Referring to fig. 5, the interaction layer is configured to obtain and obtain a first control instruction according to the state information of the air conditioning equipment.

The interaction layer comprises an interface module, a strategy setting module and a statistical report module;

In the embodiment of the application, the interaction layer is used for performing visual interaction with a user. Specifically, the interface module can perform visual display on all acquired state information to generate a state visual interface, the strategy setting module can provide a preset control strategy for a user, and after the user can browse and select a proper air conditioning strategy instruction, the strategy setting module generates a corresponding first control instruction according to the air conditioning strategy instruction issued by the user and transmits the first control instruction to the centralized control module; the statistics report module can statistically display the running time of each air conditioner in the machine room, the region where the air conditioner is located, the average running time of each air conditioner in the machine room, the total running time, the PUE energy consumption of the machine room, the energy consumption of the single air conditioner and the like.

In addition, referring to fig. 6, fig. 6 is an optional flowchart of an air conditioning control method based on reinforcement learning provided in an embodiment of the present application, fig. 7 is an optional timing flowchart of an air conditioning control method based on reinforcement learning provided in the present application, and the air conditioning control method based on reinforcement learning in fig. 6 may include, but is not limited to, steps S110 to S140.

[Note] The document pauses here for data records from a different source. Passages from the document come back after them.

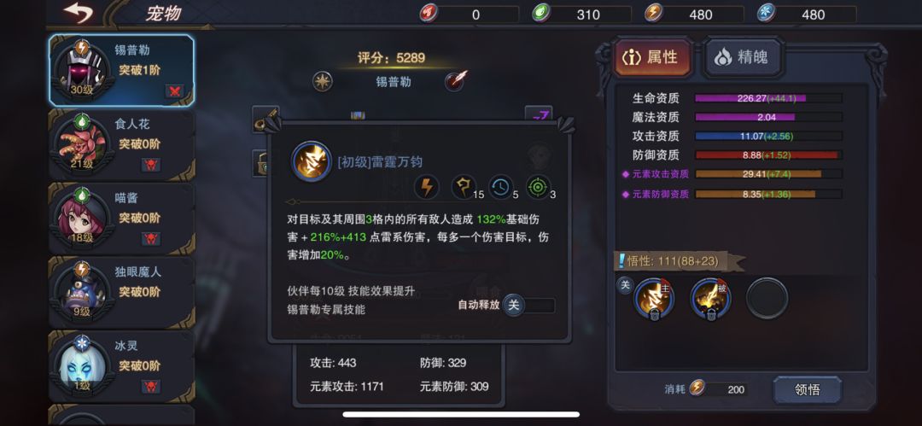Toggle the 关 badge on main skill

[624, 285]
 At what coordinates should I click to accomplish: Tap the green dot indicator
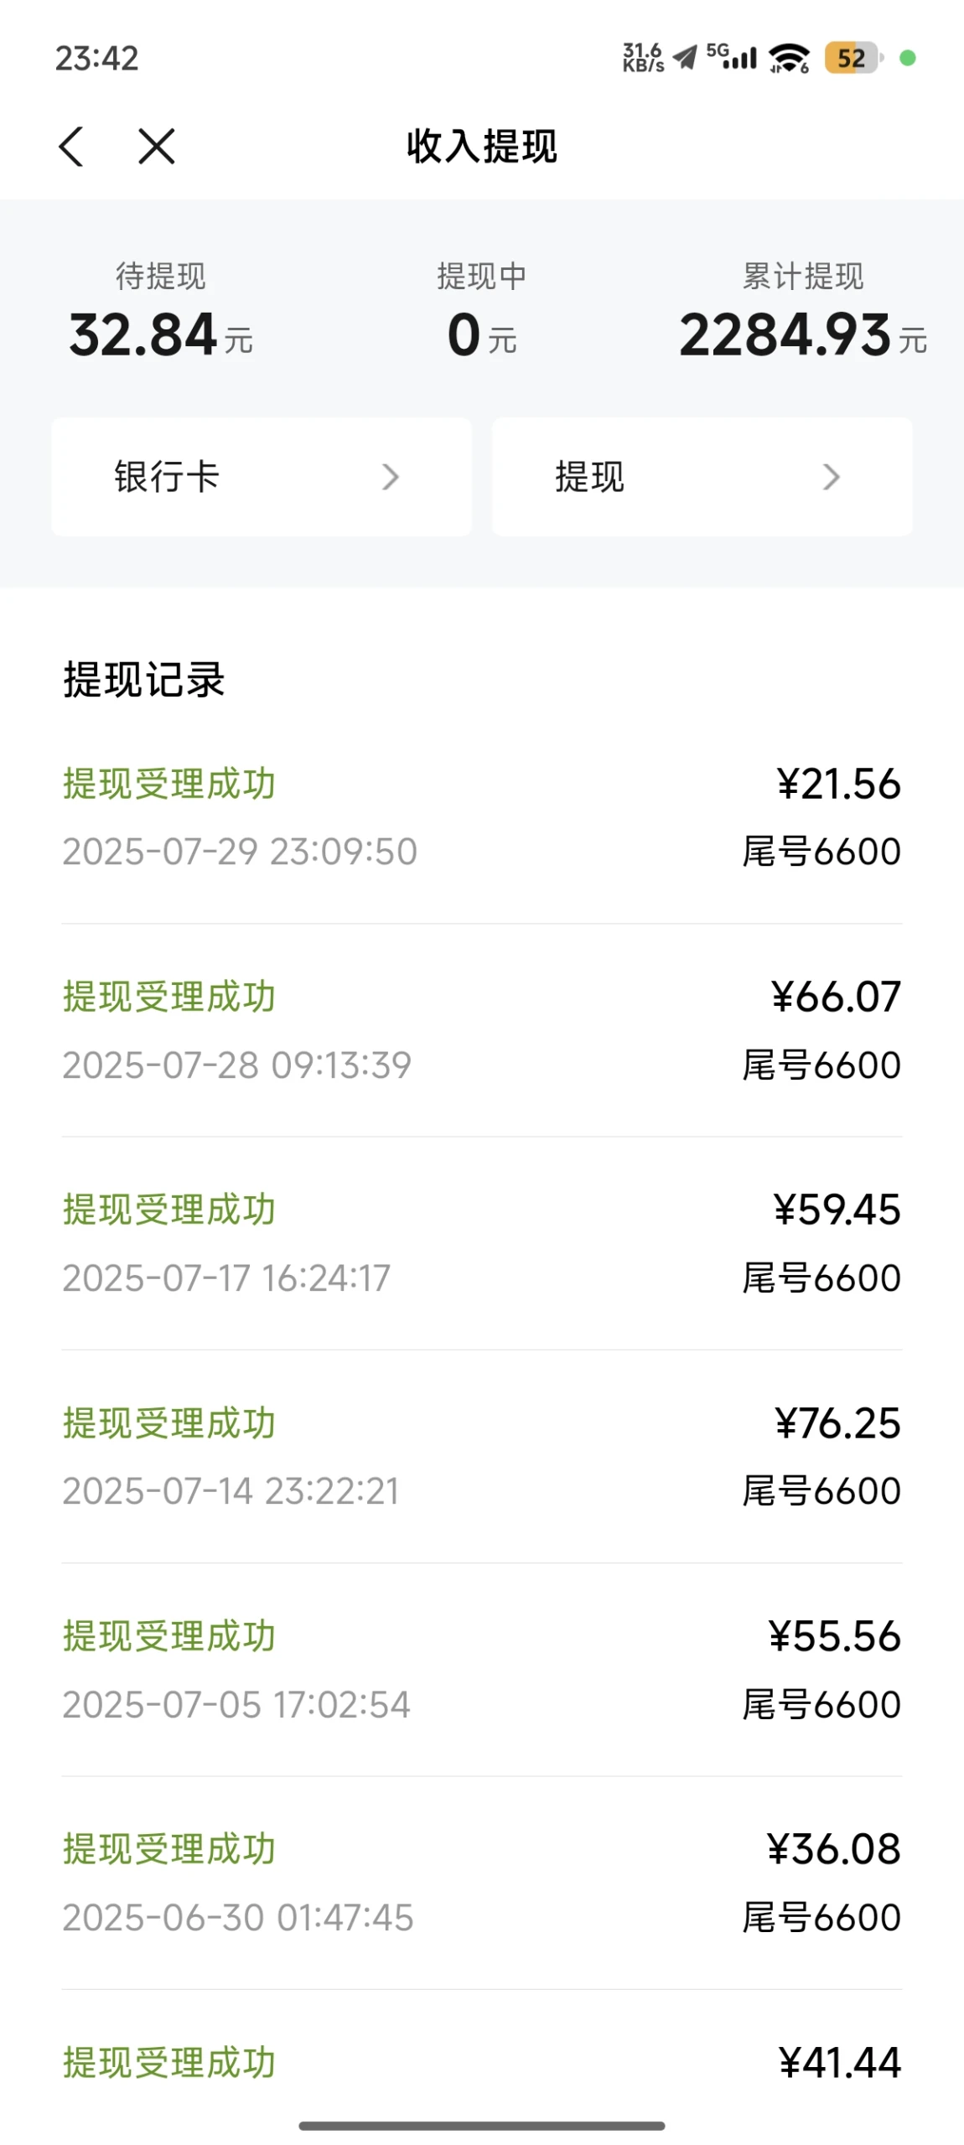tap(907, 58)
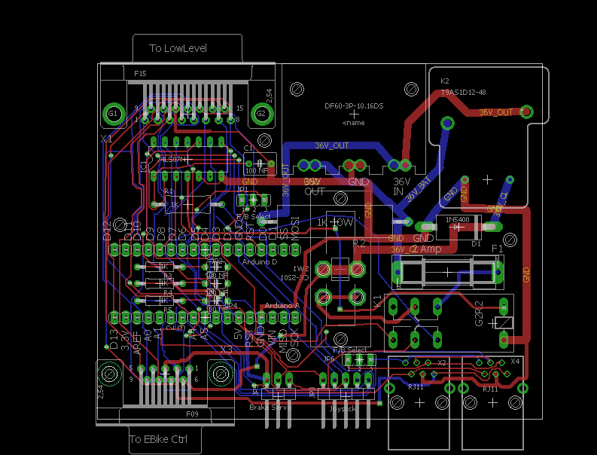Click JP1 F/B Select jumper middle pad
Screen dimensions: 597x455
coord(253,200)
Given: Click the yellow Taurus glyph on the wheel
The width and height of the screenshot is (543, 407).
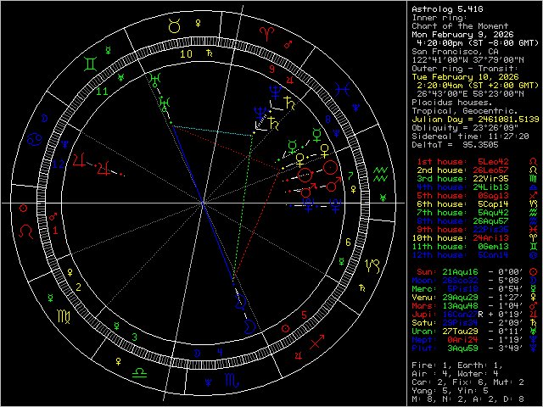Looking at the screenshot, I should click(175, 27).
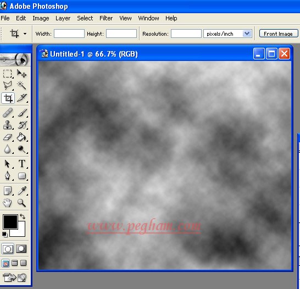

Step S110, acquiring state information of the air conditioning equipment through the signal transmission layer and sending the state information to the interaction layer;

step S120, receiving and according to the state information of the air conditioning equipment through the interaction layer, obtaining a first control instruction issued by the interaction layer;

step S130, performing first conversion processing on the first control instruction through the centralized control layer to obtain a second control instruction;

step S140, sending the second control instruction to the air conditioning equipment through the centralized control layer, so as to obtain an execution result of the air conditioning equipment, where the execution result includes an execution action of the air conditioning equipment, and an internal environment temperature and an external environment temperature of a machine room where the air conditioning equipment is located;

referring to fig. 8, the step S140 of sending the second control instruction to the air conditioning device to obtain an execution result of the air conditioning setting includes:

step S141, the second control instruction is sent to the air conditioning equipment, and an intermediate result is obtained;

and step S142, performing second conversion processing on the intermediate result to obtain an execution result of the air conditioning equipment.

In the embodiment of the present application, step S110 and step S130 are similar to the content related to the air conditioner control system described above, and can be obtained by a simple analogy, and the description thereof will not be repeated here. For step S140, since the data formats required by the air conditioning apparatuses of the respective rooms are not necessarily the same, in the embodiment of the present application, the second control instruction may be sent to the air conditioning apparatus first, and after being executed by the air conditioning apparatus, an intermediate result is obtained, and in the centralized control layer, the second conversion processing is performed on the intermediate result, so as to obtain the execution result of the air conditioning apparatus.

And step S150, performing control adjustment processing on the execution result through an offline control model in the edge calculation layer to obtain and send a first adjustment instruction to the air conditioning equipment.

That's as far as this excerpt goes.